Village in Glen Urquhart, Scotland

Balnain (Baile an Athàin) is a small village in Glen Urquhart, Scotland, about 5 miles west of Drumnadrochit. It is mostly dependent on tourism, forestry, agriculture and farming. The first buildings were created in the 1870s and 1880s and minor expansions occurred in the 1900s, 1960s and 1970. Its height above sea level is 123.6m.

==Overview==
The River Enrick runs through from Loch Meiklie. past the village. The village also has a primary school.

Balnain is a small village in Glen Urquhart, Scotland, 5 miles west of Drumnadrochit, Scotland.

==History==
===Balmacaan Estate===
Much of Glen Urquhart was part of the Balmacaan Estate (AKA: The Glen Urquhart Estate), owned by the Grant family of Seafield between 1509 and 1946. The estate It was rented to the wealthy American industrialist and local benefactor Bradley Martin late 19th and early 20th century and flourished in the 1880s and 1890s, but went into decline after the 1920s. The estate then changed hands frequently enough that the issue was raised in parliament The best forestry wood had been felled during World War 2 and the estate was dissolved in 1946. Balmacaan House, near Drumnadrochit, was abandoned soon afterwards set on fire by vandals in the 1960s and demolished in 1972.

In 1946 Bunloit Farm was separated from Balmacaan Estate and Bunloit Estate was formed around it. near the small settlement of Balbeg, located on the north west shore of Loch Ness, about 4 miles south of Drumnadrochit.

===Origins===
The people were originally from Balnain\Rogie near Castle Leod, 27 miles north of Loch Meiklie, in today's Torrachilty forest.

It was first mentioned in a 1610 charter as the: "fishings in the Linn of Coul, called Rogie" (NAS GD1/1149/4)

In 1681 it was in the possession of Alexander Mackenzie of Coul in 1681.

A historic quote from the mid 18th century reads:
“Our first observation has to be that when the sheep farm at Rogie came into being there was a massive clearance of people from the old township of Balnain.”

The last resident, William Macrae, appeared for the last time in the 1947/1948 Valuation Rolls.

Its ruins are now referred to as Rogie or Rogg and are a listed archeological site.

===The village===
Much of Glen Urquhart, was part of the Balmacaan Estate owned by the Grant family of Seafield between 1509 and 1946
 The estate flourished in the 1880s and 1890s, but went in to decline after the 1920s. The best wood had been felled during World War 2 and the estate was dissolved in 1946. Balmacaan House, near Drumnadrochit, was abandoned soon afterwards, set on fire by vandals in the 1960s and demolished in 1972.

Glen Urquhart used to be part of the lands of the Grants of Glenmorison, with the lands of the Frasers to the north for most of its time. The Fraser family of Balnain, Scotland, supported Bonnie Prince Charlie., but came from a township of the same name, in Stratherrick on the other side of Loch Ness.

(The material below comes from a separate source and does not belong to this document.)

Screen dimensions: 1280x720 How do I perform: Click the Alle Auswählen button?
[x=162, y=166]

It was called Lochlater the mid 1700s, after Loch Meiklie's old name of Loch Later.

Balnain had yet to exist by 1832, other than just the near by house of Lakefield and Lochlater had also ceased to be by that date. Loch Meiklie was also known as Loch Loitter at this time and possibly the nomenclatural origin of the near by settlement of Lochletter, Lochletter House and Lochletter forest. The River Enrick was known as Endrie Water at this time.

Several buildings were erected during 1872, appearing on some maps, but not others.

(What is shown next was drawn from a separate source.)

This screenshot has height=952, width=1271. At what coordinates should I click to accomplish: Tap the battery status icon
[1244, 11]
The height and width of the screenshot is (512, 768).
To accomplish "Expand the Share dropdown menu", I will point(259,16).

Hazlebrea House, Lochletter House, 9 Balnain houses, a barn and the smithy were there in 1878 and 1896.

The primary school is of a Victorian origin and appeared in 1898 as an ordinary building, but became a school by 1908.

Sraid-Na-Firrin (street) was built in the mid 1970s.

==Climate==
Like most of the United Kingdom, the Inverness area has an oceanic climate (Köppen: Cfb).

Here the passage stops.